What Dierson and his team “did” with their gear package, which included 68 CHAUVET Professional COLORado Solo Batten fixtures supplied by 4Wall Entertainment, was create a rig that immersed fans in the performances of stars like Travis Scott and Cardi B.
Dominating the rig was something The Activity team dubbed the “Oculus,” a dimensionally angled, three ringed overhead video/light truss structure that looked as if it were descending from another world. Also commanding attention were the massive vertically oriented video walls on either side of the stage. Dierson relied on the COLORado Solo Batten fixtures to tie these two powerful visual elements together, and endow the rig with much needed flexibility.

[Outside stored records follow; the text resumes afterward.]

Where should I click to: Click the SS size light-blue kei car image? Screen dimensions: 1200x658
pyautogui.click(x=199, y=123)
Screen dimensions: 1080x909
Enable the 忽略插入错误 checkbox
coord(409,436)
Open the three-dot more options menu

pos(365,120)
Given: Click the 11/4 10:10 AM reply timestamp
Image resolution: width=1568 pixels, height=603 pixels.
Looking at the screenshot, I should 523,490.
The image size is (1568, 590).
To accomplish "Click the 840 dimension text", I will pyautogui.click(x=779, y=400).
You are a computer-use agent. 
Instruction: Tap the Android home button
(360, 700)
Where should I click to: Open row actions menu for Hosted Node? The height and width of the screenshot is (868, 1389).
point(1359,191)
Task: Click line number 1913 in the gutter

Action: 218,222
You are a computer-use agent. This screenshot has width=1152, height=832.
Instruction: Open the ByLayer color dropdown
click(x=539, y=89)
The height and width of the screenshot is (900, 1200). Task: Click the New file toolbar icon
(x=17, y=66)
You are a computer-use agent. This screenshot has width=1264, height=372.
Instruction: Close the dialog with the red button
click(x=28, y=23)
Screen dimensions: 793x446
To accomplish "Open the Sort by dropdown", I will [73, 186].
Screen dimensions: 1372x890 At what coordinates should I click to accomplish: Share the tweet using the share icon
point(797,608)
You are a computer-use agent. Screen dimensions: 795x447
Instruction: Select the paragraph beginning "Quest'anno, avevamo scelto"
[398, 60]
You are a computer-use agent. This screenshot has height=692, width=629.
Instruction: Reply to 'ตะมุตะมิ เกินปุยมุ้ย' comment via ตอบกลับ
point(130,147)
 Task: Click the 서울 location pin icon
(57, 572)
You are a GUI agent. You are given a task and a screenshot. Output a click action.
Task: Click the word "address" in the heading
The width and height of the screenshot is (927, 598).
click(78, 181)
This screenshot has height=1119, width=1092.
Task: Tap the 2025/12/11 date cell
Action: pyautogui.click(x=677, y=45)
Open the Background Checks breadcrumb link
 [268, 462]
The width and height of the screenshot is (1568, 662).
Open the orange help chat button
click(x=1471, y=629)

“The COLORado Solo Battens were the main source of eye-candy for the rig,” he said. “We mounted them 90 degrees out toward the crowd. They lined our portrait-oriented IMAG screens in addition to filling the stage space linearly. There are so many different things that could be done with them, from pixel mapping, to creating single homogenized washes, to controlling individual squares. This gave our visiting LDs a lot of options to create the looks they were after.”
Providing visiting LDs with this level of flexibility, while still creating a signature look for the festival, which is produced by Diversified Production Services, requires a delicate balancing act in Dierson’s view. “The ultimate goal is to create designs that have some sort of brand identity for the festival while still leaving room to accommodate the needs of guest artists,” he said. “The design must be both interesting and utilitarian.
“Believe me when I tell you that this is vastly easier said than done,” continued Dierson. “Trying to foresee the potential curveballs that headline artist teams may throw at you, or simply demand outright as a part of their contract, is something that can only be done after you’ve gained years of experience getting sideswiped by these things, and having your designs compromised at the eleventh hour. A flexible, reliable fixture like the COLORado batten is invaluable in giving you the ability to meet these challenges.”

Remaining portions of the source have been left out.